Referrals to Hospice
The rapport and trust developed over time in the longitudinal relationship described in this chapter becomes the foundation for emotionally charged discussions closer to the end-of-life. Helping a patient and family make the transition to hospice is one of those complex conversations. In addition to skill in communicating empathically, the palliative APRN should have a thorough understanding of hospice eligibility criteria for the patient’s diagnosis and the services provided in the patient’s community. Assuming hospice eligibility criteria are met, a patient should be referred to hospice once he or she is no longer receiving disease-modifying therapy or when coming back and forth to the clinic has become burdensome. At the time of the hospice referral, the palliative APRN should review the patient’s medication list to identify medications that might not be covered on hospice and suggest alternatives, and should prepare for crisis events in the home by prescribing medications for crescendo pain, dyspnea, seizures, or agitation.
Prior to making a hospice referral, the palliative APRN should identify which provider will oversee the patient’s care once on hospice. To promote quality care within the transition, the palliative APRN should be explicit that he or she remains available as a consultant to the hospice medical director and should state whether he or she will serve as the attending physician of record for hospice care. This ongoing consultative relationship helps patients and families feel that they are not being abandoned once a referral to hospice is made and provides expert-level guidance to the clinician managing the patient’s care going forward. It is important that the attending physician of record feel comfortable with the current plan of care and feel prepared to manage any foreseeable complex pain or symptom issues. Carefully communicated handoffs, at the time of hospice referral, are imperative to ensure a smooth transition.

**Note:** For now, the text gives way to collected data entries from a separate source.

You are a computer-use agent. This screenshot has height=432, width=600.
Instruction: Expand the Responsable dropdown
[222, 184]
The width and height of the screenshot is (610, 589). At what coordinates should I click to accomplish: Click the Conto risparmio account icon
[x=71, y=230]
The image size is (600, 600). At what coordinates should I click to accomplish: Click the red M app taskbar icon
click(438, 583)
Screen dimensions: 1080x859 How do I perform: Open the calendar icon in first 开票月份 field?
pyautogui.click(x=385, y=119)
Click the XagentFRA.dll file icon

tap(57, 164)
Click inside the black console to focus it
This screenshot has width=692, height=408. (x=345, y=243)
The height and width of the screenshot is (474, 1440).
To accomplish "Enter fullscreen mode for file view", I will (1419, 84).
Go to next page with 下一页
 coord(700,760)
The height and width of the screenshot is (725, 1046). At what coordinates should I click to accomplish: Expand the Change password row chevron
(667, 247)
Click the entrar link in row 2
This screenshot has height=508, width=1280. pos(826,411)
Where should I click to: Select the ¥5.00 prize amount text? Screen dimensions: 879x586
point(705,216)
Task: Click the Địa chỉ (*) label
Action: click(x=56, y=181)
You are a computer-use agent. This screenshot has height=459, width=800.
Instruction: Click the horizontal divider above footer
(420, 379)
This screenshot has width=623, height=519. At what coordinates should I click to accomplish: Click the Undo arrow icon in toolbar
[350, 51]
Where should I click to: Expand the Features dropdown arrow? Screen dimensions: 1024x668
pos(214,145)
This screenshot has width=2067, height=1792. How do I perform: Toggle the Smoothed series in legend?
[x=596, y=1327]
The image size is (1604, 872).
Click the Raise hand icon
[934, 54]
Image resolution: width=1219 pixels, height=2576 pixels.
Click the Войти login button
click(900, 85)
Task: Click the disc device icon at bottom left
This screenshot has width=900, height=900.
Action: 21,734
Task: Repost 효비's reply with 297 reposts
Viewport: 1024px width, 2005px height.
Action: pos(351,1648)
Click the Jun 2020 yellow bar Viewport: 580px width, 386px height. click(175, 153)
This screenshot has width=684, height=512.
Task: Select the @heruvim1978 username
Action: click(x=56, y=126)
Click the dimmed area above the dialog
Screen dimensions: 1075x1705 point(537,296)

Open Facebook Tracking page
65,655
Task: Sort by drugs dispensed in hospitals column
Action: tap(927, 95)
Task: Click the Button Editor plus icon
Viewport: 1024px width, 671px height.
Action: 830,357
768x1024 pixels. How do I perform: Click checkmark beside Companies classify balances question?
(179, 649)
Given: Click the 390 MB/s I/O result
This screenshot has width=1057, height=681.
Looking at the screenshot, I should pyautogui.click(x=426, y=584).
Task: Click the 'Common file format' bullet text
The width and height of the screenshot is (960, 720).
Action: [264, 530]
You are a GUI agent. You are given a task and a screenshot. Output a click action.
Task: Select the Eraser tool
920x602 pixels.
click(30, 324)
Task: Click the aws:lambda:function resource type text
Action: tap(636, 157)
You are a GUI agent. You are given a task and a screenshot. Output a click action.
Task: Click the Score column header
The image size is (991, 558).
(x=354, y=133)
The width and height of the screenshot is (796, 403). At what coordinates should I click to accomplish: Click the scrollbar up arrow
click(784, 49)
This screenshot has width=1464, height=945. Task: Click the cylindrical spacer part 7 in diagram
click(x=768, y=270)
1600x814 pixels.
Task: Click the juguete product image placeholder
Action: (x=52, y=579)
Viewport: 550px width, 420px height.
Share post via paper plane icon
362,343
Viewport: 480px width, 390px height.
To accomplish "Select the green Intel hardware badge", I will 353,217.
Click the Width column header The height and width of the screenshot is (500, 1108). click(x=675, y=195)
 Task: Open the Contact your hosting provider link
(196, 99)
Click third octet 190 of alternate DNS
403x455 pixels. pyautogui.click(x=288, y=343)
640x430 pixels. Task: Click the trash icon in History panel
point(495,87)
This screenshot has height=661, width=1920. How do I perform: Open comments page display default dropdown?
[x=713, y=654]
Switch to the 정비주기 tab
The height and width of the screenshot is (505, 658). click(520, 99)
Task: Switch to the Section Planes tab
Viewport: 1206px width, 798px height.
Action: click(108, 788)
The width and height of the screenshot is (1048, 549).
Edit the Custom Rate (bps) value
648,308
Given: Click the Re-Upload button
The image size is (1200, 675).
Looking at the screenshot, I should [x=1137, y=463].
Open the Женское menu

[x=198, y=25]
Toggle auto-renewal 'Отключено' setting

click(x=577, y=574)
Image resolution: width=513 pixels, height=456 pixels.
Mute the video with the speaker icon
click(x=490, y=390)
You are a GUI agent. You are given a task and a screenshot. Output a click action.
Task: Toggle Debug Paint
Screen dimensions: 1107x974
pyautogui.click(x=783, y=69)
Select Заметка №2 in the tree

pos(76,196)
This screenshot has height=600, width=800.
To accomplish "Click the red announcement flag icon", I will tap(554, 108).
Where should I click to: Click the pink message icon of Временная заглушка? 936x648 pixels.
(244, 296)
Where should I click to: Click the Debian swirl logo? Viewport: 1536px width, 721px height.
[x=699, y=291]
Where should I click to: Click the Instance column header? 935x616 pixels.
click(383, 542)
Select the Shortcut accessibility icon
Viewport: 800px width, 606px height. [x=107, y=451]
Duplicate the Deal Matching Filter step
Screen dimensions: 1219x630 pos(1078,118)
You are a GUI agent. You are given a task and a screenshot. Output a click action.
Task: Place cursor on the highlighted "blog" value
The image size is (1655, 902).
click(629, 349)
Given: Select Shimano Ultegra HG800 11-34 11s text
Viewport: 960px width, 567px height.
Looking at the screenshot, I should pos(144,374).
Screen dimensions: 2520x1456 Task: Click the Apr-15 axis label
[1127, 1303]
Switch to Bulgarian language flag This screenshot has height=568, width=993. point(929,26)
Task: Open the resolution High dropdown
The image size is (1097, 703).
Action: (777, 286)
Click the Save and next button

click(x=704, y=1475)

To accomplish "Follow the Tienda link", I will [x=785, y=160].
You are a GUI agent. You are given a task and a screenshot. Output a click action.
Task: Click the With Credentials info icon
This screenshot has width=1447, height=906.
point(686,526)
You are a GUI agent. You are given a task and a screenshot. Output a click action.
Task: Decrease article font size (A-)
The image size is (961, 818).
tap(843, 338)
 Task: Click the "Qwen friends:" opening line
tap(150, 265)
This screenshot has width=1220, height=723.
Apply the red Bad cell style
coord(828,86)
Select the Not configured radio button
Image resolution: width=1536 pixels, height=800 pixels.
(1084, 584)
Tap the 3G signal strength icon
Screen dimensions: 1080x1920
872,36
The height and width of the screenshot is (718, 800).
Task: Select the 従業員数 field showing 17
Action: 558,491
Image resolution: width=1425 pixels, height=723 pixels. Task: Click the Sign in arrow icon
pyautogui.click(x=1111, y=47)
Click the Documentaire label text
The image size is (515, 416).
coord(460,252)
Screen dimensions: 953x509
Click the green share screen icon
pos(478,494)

Embedded in the culture of nursing and APRN education are the skills of communication, assessment and management of symptoms, psychosocial and spiritual support, and coordination of care. The palliative APRN in the clinic draws on these skills, improving patient satisfaction and decreasing healthcare utilization. The longitudinal APRN–patient relationship enhances communication with patients and families, thereby improving the ability to offer patient-centered, preference-sensitive treatment options. Palliative APRNs deliver coordinated, comprehensive care that can lessen the burden of illness on patients and families and may improve the resilience of the clinicians who co-manage these patients with the palliative APRN.